- **Text provided**:
════

Q. So you feel that the hard work that you learned how to do when you were in school was good for you later on in life, too?
A. Yeah. I looked after my family. I still look after them, even though I’m in a wheelchair and use a walker, I still look after my house. I live by myself.
Q. I’m curious why you decided to move back to the Reserve after your kids had grown up.
A. They didn’t need me. (Laughter) I thought, you know, my dad always said that you can’t always have your kids around you. One of these days you’re going to die and what are they going to do if they are always right beside you all the time. So I thought, well, they’re all on their own, I’ll step away. But they came to me!
There’s only 2 of them that live in the city now.
Q. And the others?
A. They all live on the Reserve!
Q. So they couldn’t live without you?
A. No. (Laughter)
Q. So when you were sixteen, your last year, do you remember your last year at the school?
A. Yeah, because I was looking after that crippled guy. I had an easy life the last 2 years. That’s all I did was look after the old man, there. I don’t know if he was old or not. He was crippled up. I had to polish his bed. It was full of chrome on the outside. It was a real fancy bed.
Q. I guess you did everything for him, then.
A. Yeah.
Q. And then when it was time to leave the school, what was that like?
A. He hated to see me go. He said that I was very kind and he respected me for what I did for him.
Q. And for yourself, leaving the school?
A. I didn’t mind. When I left the Mission I went to Athabasca and worked in a restaurant.
Q. Now of course you would be paid money to work instead of working in the school?
A. I had to make a living. Nobody is going to feed me for nothing.
My mom and I never got along. I was the black sheep of the family. My mom only went for the other kids, the younger ones.
Q. And you are the oldest?
A. I’m the oldest; yeah. That’s why I was closer to my dad because of the way my mom treated me. And then when I came back on the Reserve I was the one that took my mom in and looked after her until she died. But that lady wanted me to say that.
My dad used to talk to me a lot. We was talking about this Residential School stuff. He was raised in the Anglican Mission, too, in Mr. White’s days. That was the first Minister that was there, Mr. White. That’s when my dad was there. And he said, “You know, if we weren’t Treaties we wouldn’t be in this mess, you wouldn’t be in the Mission.” “Only Treaties go in the Mission.” The government takes the kids, the half breeds. He said, “They don’t bother with them because they’re not Treaties.” But if a half breed, a Metis, or something like that was to go into the Mission, their parents had to pay to be put in there. Or orphans, they used to put them in the Mission.

════

(Click-target data)
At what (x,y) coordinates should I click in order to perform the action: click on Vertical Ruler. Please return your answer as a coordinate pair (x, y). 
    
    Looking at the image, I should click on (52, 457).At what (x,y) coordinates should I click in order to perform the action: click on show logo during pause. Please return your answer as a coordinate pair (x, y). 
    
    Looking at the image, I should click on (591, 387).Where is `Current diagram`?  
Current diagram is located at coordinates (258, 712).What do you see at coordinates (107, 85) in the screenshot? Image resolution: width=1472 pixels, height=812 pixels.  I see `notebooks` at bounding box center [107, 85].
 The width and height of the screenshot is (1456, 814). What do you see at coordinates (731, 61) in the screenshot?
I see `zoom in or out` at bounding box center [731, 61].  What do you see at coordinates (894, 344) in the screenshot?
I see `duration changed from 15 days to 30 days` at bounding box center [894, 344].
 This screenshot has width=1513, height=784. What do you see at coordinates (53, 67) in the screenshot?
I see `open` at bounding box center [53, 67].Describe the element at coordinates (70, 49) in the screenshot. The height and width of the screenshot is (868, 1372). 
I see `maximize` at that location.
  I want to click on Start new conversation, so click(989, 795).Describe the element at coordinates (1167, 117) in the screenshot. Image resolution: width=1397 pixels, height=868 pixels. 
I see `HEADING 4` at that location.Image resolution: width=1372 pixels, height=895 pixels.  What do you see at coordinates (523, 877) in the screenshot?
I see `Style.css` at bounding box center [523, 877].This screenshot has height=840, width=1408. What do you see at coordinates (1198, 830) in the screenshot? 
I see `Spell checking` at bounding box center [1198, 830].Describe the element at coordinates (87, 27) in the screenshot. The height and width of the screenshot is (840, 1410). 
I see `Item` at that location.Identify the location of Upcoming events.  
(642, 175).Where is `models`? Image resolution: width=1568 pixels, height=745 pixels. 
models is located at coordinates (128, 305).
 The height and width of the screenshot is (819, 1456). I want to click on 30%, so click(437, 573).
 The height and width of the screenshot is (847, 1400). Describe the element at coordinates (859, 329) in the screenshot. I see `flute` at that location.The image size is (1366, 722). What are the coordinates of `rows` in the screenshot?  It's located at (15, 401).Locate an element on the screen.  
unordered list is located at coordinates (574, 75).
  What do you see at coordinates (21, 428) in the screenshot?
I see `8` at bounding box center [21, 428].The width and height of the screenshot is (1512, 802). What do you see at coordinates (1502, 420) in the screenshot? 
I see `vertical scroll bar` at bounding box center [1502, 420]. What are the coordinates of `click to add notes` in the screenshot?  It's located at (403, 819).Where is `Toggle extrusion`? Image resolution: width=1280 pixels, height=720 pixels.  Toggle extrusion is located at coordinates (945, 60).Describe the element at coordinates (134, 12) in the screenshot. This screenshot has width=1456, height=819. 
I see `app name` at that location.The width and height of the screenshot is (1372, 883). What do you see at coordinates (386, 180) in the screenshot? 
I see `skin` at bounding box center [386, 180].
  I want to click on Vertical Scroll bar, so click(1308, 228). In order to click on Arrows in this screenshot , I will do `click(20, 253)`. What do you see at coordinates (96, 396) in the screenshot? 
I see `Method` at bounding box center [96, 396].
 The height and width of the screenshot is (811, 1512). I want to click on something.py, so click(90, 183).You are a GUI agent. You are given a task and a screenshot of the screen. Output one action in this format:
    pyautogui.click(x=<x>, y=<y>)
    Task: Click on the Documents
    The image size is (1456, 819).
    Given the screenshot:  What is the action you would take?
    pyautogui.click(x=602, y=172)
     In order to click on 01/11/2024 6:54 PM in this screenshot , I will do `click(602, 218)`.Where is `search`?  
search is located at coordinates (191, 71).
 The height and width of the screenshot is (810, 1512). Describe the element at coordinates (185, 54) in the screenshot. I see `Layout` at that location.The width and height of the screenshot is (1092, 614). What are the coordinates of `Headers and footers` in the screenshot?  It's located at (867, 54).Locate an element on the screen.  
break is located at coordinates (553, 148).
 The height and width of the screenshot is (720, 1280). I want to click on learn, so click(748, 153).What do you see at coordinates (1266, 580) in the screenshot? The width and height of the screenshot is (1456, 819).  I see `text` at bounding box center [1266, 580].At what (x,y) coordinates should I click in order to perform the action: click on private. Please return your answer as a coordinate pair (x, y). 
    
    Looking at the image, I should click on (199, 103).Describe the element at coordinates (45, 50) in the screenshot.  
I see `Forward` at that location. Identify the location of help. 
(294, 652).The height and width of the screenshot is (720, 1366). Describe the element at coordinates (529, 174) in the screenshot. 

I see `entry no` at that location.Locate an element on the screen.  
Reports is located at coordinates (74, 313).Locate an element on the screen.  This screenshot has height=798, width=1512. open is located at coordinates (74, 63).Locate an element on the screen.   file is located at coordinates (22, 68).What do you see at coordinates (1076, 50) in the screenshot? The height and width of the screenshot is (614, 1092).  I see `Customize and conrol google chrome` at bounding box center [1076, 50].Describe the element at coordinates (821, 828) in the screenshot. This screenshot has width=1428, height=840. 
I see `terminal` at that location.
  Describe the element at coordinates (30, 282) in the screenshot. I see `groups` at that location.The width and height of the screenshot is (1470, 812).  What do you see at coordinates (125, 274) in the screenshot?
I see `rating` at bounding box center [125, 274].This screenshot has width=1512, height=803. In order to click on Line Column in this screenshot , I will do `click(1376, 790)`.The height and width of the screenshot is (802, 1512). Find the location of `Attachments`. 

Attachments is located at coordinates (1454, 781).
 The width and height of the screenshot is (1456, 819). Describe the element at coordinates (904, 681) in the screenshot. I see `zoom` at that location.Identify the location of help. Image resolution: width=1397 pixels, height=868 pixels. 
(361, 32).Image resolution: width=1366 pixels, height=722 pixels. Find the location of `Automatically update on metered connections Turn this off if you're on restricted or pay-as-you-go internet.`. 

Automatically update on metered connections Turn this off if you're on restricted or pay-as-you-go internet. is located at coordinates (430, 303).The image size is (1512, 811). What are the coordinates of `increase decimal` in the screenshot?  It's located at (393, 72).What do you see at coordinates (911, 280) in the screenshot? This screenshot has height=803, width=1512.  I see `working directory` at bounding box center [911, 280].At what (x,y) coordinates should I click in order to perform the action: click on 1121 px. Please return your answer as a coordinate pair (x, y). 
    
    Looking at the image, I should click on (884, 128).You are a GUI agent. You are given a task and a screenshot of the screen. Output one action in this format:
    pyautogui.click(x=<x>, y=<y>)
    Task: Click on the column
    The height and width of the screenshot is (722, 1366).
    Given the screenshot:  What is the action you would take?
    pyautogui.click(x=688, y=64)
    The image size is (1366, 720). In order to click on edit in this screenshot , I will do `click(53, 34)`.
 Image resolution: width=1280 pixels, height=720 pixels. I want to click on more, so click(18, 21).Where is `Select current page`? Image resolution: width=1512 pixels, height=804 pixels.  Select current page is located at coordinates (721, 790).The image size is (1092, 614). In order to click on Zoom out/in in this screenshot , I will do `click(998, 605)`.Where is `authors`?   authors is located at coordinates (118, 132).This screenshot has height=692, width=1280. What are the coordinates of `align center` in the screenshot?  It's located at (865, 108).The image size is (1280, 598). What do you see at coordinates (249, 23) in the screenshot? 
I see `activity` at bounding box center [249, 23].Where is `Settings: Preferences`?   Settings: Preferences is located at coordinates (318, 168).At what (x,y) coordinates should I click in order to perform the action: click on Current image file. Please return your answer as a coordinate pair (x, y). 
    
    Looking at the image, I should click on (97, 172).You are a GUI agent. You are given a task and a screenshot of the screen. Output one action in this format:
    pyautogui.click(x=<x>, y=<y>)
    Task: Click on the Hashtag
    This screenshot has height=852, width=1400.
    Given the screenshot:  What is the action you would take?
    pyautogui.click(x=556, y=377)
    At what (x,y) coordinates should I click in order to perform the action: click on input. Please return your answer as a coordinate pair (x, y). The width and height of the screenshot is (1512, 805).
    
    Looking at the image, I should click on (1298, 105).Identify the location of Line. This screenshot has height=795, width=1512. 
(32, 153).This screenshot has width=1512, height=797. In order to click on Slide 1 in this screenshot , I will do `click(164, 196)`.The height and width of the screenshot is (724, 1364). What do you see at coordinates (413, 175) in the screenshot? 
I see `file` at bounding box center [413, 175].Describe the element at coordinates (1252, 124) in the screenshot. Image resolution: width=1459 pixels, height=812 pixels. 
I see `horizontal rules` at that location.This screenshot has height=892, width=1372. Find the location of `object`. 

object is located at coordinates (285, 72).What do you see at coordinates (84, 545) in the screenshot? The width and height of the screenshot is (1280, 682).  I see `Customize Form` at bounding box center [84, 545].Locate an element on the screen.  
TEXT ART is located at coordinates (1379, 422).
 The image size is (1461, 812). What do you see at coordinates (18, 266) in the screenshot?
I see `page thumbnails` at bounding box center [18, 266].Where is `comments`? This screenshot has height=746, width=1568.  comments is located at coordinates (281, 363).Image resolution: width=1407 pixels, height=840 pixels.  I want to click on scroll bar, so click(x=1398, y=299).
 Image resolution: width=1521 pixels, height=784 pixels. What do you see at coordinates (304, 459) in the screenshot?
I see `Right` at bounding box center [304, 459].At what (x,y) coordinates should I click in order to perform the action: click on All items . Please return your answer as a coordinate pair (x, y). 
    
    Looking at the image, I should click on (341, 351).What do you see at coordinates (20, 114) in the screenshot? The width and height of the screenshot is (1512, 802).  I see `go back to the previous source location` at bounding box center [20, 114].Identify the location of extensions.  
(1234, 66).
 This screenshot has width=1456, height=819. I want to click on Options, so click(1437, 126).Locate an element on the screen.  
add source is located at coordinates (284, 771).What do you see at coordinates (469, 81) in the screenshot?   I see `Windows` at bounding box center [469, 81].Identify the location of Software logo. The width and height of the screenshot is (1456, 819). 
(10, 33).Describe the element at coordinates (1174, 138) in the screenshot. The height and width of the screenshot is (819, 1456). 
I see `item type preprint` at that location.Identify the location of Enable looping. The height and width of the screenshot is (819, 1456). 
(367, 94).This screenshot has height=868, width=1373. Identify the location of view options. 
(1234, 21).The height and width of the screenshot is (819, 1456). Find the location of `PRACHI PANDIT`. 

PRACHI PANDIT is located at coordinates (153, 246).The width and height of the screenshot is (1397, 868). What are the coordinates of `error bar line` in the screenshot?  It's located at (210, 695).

════

- **Short exercise**: Take the interview about life at the Anglican Mission school further, starting right after its last sentence. The records were drawn from a separate source, not from the interview.

- **Response below**:
But what really started was the government paid for the Treaties to be raised in the Mission. I don’t know why, but that’s how it was.
Like that guy was talking about, saying Metis this and Metis that. I don’t think he really understood what happened a long time ago. If you weren’t a Treaty you couldn’t be in the Mission unless your parents were willing to pay for you to stay there. That was the way the government put it for the people. But he worded it different.
I was telling that lady that. I said that he didn’t get that straight. Because there were 2 or 3 in St. Andrew’s that had the same thing. We had 2 or 3 Metis Colony kids and their parents had to pay. It wasn’t much, but at least it paid for their meals and stuff. I guess you would say —
Like today it’s your meals, eh. But I don’t know what they paid for; room and board, I guess.
Q. Did your dad tell you much about his experience in school?
A. Well, my dad always talked about the flu a long time ago. Him and Mr. White and another guy, they used to across the river, they call it Big Lake, and there’s another Reserve at the other side of the lake there. They helped Mr. White go and put water and wood for the sick. When they would enter the place sometimes they were all dead. Sometimes there would be one that wasn’t and they used to just wrap them up in cotton blankets there – I don’t know what they are really called. They had blankets and they would wrap them up in there and throw them in the sleigh, the big sleigh, and then they would cut wood for whoever was still alive, and water. They used to do that to all the houses. He said it used to be pitiful watching them. He said, “I don’t know how I ever got away with it that I never got that flu.” People were dying.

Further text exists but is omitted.